The One Minute Business Checkup!

My blogging friend, Andee Sellman has unveiled a corker … but, I have a STRICT no advertising, no product placement or promotion policy …

[AJC: it’s the only way that I could think of to convince people that I’m genuine, after all, do I want to say to people “I made $7 million in 7 years, plus an extra $4 a week from my blog” 😉 ]

.. so, I’ll just gently lead in with a story instead:

Many years ago, in a very short-lived experiment, my parents bought my sister a flower shop [AJC: mistake # 1].

However, because they knew that she wouldn’t take any of their advice (just the shop sans advice) they asked me to take the other 50%, which I agreed to [AJC: mistake # 2].
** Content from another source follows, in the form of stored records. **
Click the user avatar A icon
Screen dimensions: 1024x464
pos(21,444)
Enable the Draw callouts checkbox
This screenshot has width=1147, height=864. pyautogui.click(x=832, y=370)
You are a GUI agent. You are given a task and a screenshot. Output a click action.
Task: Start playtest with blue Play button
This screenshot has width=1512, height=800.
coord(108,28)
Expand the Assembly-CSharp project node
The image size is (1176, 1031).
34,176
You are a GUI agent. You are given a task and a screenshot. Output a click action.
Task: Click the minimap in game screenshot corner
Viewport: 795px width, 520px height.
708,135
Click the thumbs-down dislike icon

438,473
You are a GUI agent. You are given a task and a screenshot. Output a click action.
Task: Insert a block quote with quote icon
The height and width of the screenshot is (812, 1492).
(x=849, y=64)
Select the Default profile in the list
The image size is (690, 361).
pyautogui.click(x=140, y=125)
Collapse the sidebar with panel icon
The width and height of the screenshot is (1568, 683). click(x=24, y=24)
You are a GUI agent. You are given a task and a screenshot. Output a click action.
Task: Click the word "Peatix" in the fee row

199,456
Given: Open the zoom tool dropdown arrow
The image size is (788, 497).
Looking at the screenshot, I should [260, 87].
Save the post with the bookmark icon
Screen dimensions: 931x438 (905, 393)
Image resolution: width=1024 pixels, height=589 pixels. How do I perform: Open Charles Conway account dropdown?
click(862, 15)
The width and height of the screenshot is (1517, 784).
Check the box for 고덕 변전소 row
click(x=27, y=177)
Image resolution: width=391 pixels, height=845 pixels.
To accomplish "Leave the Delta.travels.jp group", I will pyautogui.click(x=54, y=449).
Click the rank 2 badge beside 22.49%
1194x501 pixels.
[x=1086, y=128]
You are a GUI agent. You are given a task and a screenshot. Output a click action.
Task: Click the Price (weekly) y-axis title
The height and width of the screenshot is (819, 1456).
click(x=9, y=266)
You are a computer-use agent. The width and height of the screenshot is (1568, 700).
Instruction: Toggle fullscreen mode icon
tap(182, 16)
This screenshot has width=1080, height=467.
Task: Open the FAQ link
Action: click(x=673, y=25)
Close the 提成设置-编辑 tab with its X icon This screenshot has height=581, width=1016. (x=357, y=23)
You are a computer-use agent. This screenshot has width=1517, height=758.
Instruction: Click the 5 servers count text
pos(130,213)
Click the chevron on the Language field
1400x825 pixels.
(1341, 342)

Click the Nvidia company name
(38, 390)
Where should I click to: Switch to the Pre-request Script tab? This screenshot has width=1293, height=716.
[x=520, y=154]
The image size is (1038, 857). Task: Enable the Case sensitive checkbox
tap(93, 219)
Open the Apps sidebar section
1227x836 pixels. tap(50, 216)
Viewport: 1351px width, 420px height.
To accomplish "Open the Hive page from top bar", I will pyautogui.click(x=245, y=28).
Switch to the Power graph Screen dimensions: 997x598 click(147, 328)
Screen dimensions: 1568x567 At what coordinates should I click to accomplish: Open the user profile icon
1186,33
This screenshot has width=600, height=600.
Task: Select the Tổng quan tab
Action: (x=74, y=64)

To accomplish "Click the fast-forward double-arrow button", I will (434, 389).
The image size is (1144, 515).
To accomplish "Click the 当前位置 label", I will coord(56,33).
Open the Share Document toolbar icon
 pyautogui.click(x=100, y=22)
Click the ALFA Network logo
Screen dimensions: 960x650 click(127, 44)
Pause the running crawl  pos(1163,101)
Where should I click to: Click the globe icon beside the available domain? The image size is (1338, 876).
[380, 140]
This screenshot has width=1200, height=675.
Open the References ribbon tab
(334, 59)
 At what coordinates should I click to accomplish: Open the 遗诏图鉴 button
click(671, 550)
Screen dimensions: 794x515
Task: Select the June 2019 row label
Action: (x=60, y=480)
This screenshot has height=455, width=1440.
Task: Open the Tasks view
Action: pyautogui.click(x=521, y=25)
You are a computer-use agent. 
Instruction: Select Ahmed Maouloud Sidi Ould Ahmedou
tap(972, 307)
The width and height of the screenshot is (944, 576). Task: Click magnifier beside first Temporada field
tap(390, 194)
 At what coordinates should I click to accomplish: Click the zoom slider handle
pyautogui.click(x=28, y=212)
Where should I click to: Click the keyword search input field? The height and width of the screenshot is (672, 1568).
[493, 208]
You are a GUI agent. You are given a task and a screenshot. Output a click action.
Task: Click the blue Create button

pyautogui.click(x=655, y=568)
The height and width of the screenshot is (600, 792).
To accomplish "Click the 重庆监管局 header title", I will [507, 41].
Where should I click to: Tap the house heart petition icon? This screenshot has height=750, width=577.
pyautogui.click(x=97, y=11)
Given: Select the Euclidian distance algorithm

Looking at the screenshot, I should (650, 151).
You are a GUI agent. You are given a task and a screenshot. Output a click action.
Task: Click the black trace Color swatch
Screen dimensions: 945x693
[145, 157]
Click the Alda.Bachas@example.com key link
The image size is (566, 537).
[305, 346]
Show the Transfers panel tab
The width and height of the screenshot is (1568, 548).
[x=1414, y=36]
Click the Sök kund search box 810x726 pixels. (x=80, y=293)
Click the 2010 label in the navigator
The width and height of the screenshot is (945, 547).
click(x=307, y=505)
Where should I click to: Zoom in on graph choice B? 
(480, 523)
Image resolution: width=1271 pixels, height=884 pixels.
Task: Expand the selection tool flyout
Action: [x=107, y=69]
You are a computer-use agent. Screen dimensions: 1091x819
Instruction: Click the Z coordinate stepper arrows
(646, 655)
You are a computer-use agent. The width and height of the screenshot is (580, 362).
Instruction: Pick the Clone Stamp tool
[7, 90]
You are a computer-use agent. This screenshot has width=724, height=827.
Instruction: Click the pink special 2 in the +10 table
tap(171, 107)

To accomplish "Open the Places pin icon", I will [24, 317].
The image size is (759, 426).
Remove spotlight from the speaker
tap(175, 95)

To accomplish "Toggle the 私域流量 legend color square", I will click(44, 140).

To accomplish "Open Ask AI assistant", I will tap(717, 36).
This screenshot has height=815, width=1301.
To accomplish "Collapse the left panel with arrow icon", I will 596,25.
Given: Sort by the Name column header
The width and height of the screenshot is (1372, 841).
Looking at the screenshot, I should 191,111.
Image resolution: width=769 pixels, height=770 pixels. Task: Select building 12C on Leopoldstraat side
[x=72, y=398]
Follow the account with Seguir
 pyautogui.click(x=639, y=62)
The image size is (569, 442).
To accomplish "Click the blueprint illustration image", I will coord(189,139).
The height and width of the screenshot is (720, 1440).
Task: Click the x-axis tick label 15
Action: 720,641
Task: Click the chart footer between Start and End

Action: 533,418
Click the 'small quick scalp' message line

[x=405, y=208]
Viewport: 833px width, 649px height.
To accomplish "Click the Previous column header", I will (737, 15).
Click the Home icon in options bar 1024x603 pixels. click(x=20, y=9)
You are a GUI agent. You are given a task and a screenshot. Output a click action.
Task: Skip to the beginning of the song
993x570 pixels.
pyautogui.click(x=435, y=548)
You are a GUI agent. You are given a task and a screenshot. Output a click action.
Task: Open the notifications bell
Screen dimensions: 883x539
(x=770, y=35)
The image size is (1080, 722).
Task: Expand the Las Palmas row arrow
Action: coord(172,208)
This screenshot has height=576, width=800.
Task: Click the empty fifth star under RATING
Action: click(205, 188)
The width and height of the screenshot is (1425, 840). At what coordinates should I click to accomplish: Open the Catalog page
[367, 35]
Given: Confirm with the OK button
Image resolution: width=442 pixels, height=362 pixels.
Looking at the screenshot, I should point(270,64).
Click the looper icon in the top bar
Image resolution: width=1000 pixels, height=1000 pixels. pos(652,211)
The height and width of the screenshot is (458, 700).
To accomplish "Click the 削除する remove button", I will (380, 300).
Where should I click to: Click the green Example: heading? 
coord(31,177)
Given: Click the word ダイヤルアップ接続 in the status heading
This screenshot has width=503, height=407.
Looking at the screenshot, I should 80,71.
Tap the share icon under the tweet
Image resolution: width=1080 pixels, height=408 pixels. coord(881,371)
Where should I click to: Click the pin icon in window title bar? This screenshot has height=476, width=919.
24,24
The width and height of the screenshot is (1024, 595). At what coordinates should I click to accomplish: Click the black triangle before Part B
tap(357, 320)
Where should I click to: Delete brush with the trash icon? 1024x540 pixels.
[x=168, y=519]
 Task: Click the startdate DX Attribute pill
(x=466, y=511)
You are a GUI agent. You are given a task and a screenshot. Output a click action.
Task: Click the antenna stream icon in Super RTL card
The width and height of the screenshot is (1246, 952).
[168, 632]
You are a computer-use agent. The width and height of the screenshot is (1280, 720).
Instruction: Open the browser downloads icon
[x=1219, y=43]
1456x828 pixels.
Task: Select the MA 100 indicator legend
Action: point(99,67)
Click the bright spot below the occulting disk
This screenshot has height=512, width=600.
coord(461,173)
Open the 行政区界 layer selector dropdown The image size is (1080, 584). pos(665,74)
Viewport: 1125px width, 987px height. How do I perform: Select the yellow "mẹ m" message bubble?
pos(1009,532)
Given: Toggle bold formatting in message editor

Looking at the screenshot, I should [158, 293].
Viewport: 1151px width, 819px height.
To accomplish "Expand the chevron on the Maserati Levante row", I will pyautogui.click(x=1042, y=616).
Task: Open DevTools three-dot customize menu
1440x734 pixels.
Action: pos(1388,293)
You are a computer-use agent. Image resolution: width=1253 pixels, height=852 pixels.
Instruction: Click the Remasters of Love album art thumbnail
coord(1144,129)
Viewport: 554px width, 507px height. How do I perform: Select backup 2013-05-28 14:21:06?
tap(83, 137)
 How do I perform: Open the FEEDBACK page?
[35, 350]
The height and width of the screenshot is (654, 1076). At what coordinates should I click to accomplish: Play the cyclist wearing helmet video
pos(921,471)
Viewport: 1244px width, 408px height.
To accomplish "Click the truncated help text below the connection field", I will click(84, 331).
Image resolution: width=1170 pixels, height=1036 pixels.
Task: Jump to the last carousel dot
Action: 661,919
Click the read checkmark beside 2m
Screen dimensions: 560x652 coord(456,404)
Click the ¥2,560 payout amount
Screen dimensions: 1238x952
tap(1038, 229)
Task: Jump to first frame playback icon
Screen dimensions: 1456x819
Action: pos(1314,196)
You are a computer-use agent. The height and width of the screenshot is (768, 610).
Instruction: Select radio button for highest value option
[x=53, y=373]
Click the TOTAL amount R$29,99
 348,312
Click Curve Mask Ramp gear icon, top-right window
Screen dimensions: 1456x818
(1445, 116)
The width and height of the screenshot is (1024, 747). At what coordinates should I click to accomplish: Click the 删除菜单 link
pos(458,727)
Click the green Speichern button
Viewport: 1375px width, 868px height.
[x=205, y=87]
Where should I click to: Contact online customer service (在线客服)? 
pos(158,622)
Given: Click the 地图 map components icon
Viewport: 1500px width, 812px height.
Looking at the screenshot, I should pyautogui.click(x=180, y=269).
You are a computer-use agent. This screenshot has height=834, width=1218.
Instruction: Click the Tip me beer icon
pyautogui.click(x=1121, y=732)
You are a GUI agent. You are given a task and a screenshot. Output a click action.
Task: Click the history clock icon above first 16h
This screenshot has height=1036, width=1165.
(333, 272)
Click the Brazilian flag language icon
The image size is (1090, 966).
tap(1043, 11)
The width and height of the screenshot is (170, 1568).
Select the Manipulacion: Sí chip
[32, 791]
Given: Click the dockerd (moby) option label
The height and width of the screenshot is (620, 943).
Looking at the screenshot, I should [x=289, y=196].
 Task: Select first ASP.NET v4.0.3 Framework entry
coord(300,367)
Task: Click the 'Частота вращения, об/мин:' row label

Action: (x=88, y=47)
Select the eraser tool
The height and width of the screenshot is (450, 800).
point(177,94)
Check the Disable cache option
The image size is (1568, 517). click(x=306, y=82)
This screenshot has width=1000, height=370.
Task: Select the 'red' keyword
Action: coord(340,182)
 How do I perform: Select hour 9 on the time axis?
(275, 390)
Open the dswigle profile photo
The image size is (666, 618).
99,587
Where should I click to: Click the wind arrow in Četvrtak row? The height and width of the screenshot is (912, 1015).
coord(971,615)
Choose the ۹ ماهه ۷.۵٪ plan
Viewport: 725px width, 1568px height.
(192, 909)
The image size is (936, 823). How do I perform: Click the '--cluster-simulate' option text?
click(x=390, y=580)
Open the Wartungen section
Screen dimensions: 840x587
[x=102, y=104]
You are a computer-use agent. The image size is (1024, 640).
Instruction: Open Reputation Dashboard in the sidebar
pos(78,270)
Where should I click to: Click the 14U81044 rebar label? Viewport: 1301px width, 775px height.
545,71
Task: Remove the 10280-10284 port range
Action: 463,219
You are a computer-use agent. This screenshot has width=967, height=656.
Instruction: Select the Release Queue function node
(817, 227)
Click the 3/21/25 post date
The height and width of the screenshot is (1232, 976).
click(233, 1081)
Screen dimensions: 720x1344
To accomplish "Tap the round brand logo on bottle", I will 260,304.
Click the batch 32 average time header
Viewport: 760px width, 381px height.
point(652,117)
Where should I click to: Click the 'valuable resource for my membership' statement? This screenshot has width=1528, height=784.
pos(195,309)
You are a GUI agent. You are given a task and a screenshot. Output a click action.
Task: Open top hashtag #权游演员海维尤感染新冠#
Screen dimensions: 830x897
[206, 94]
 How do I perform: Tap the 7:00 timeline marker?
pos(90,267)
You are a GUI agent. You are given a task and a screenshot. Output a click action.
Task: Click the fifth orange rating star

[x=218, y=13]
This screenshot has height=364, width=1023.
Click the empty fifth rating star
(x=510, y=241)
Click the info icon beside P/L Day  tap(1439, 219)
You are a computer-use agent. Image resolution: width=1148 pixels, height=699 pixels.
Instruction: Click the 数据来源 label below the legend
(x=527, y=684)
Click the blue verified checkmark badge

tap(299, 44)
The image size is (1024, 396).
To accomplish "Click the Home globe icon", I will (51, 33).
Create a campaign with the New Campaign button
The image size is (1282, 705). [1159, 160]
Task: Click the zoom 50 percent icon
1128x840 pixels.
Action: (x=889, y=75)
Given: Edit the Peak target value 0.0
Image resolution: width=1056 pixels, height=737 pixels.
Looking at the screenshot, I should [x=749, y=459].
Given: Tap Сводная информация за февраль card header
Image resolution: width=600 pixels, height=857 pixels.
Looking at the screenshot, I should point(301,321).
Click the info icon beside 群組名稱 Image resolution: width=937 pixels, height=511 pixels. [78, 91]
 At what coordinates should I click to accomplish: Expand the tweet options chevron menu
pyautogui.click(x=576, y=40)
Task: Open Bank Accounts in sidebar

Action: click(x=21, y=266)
Unfortunately, I had no business experience in those days, so it was like ‘the blind leading the blind’ … however, I did go looking for help.

One of the first things that I tried to do was get some help on the NUMBERS that the shop should run according to; things like:

– What % of our sales should the flowers and other materials that we bought account for?

– What staff and other administrative costs should we allow?

– What salary should my sister draw?

Unfortunately, my accountant wasn’t much help [AJC: he basically told me to come back when I had a tax problem … when the problem was, we weren’t making any money, so there was no tax!], and I did find a benchmarking report on florist shops, but it didn’t really tell me what the numbers meant or, much more importantly, what to do with them.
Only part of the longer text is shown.